Questa sentenza ha un significato storico nella misura in cui aiuta a definire i limiti del potere presidenziale. La Corte, adita il 25 aprile, è tuttavia criticata per la lentezza con cui ha esaminato il caso. Ricordiamo che in altri tempi poteva essere più desiderosa di risolvere le questioni più serie.

Nel giugno 1971, ad esempio, gli ci vollero solo quattro giorni, dopo le arringhe orali, per vietare all’amministrazione Nixon di bloccare la pubblicazione da parte del New York Times dei Pentagon Papers sulla storia segreta della guerra del Vietnam. Tre anni dopo, nel luglio 1974, ci vollero sedici giorni per costringere la stessa Amministrazione a consegnare al Congresso le non meno famose registrazioni segrete che avrebbero fatto precipitare il presidente nello scandalo Watergate. Più vicino a noi, nelle settimane successive alle memorabili elezioni presidenziali del 2000, alla Corte Suprema bastarono solo ventiquattr’ore per decidere di fermare il riconteggio delle schede in Florida, mandando così George W. Bush alla Casa Bianca.

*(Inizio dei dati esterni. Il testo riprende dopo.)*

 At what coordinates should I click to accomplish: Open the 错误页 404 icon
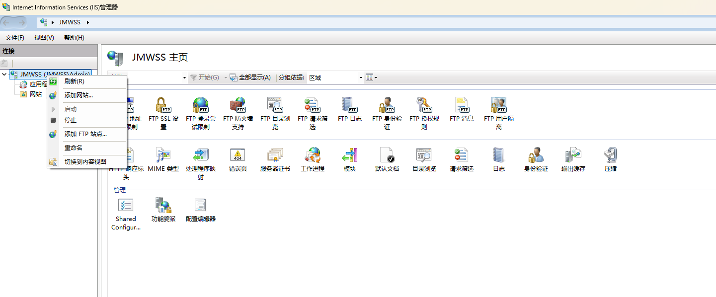(x=238, y=156)
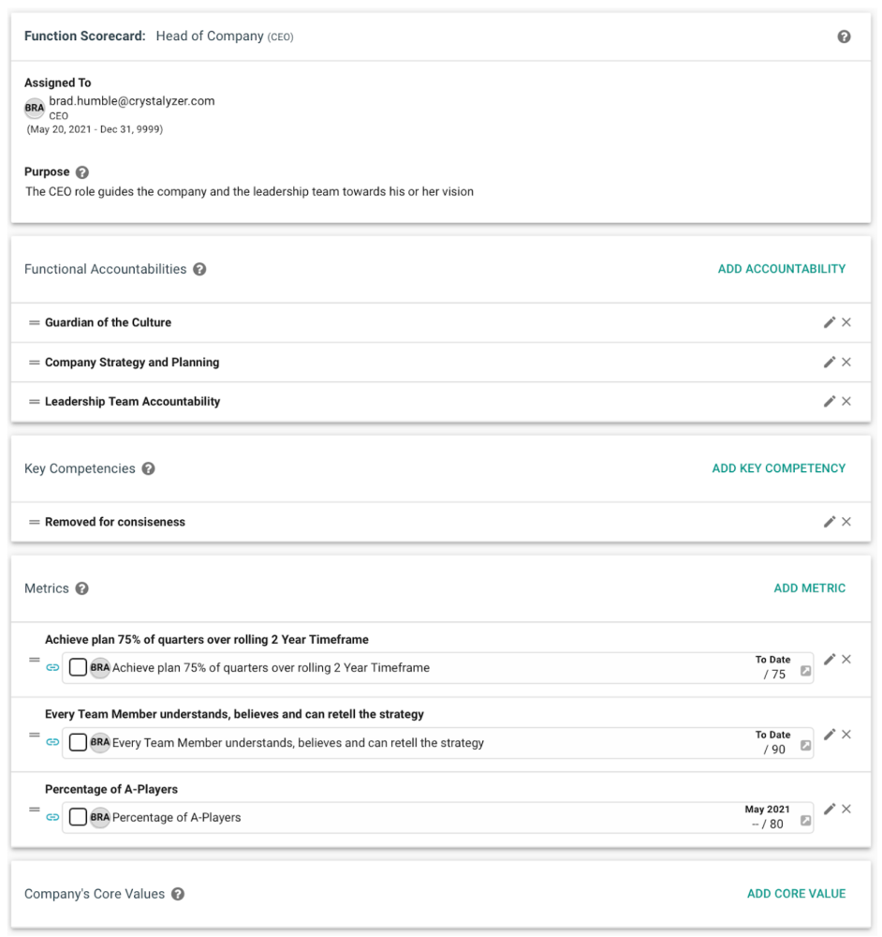Click Add Core Value button
This screenshot has height=937, width=882.
(x=796, y=894)
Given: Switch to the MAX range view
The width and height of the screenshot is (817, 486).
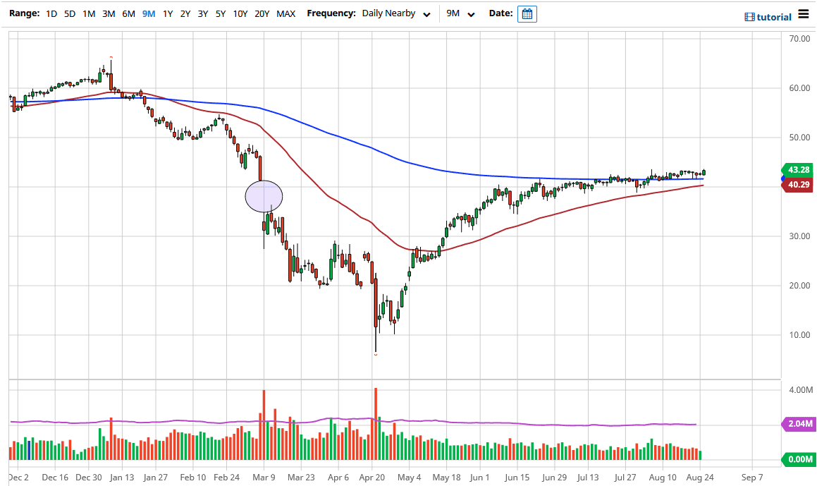Looking at the screenshot, I should (285, 13).
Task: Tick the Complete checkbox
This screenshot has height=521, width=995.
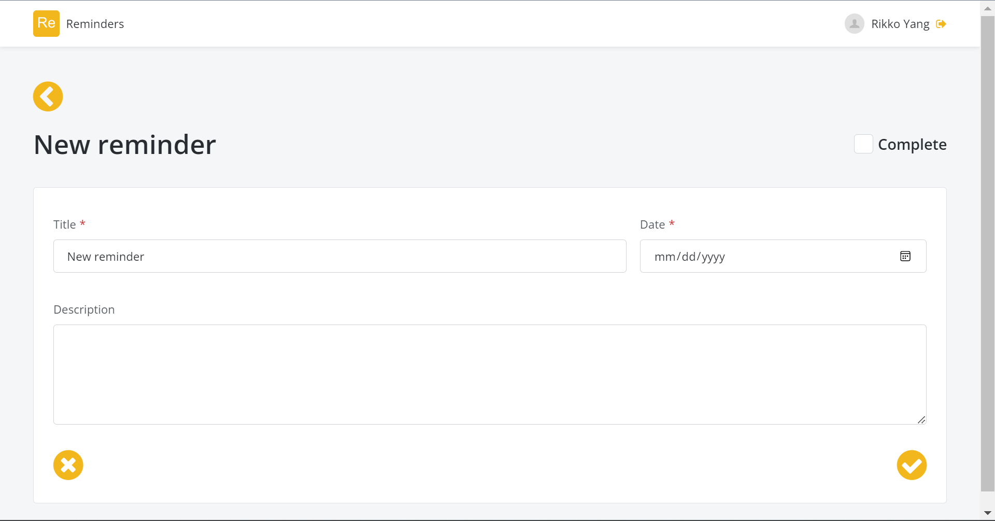Action: [x=863, y=144]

Lasciamo che gli elettori si esprimano in anticipo

Da lì a pensare che la maggioranza conservatrice della Corte Suprema si sia trascinata consapevolmente in aiuto di Donald Trump, c’è solo un passo, tanto più rapido poiché sappiamo che tre dei nove giudici sono stati nominati dall’ex presidente. Certamente la Corte ha manifestato in più di un’occasione il suo desiderio di indipendenza. Tuttavia, nel caso di specie, prendendosi il suo tempo, ha di fatto concesso al candidato repubblicano l’immunità che cercava, fermando l’orologio giudiziario e rinviando indefinitamente i processi che sta affrontando, a Washington e in Georgia.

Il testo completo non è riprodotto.